Where the Wild Things Mourn: Gay Author Maurice Sendak Dies
Bad news, y’all.
As Mr. Sendak grew up — lower class, Jewish, gay — he felt permanently shunted to the margins of things. “All I wanted was to be straight so my parents could be happy,” he told The New York Times in a 2008 interview. “They never, never, never knew.”
His lifelong melancholia showed in his work, in picture books like “We Are All in the Dumps With Jack and Guy” (HarperCollins, 1993), a parable about homeless children in the age of AIDS. It showed in his habits. He could be dyspeptic and solitary, working in his white clapboard home in the deep Connecticut countryside with only Mozart, Melville, Mickey Mouse and his dogs for company.

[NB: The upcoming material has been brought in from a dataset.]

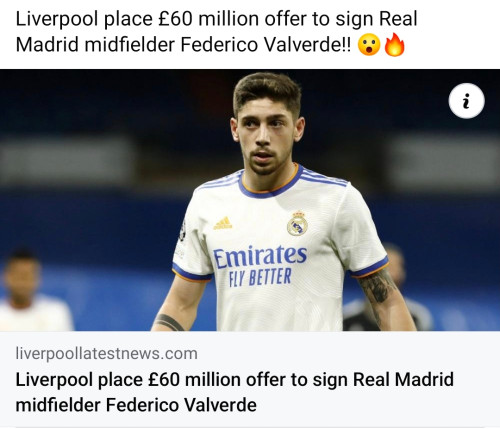Click the Fly Better text on the jersey
The image size is (500, 429).
pos(260,277)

It showed in his everyday interactions with people, especially those blind to the seriousness of his enterprise. “A woman came up to me the other day and said, ‘You’re the kiddie-book man!’ ” Mr. Sendak told Vanity Fair last year. “I wanted to kill her.”
The New York Times paints a gorgeous portrait of Sendak’s body of work today. Who knew Sendak illustrated Else Holmelund Minarik’s “Little Bear” series before trying his hand at penning his own work?
Peace out, Maurice. You will be missed!
“But the wild things cried, “Oh please don’t go- We’ll eat you up- we love you so!”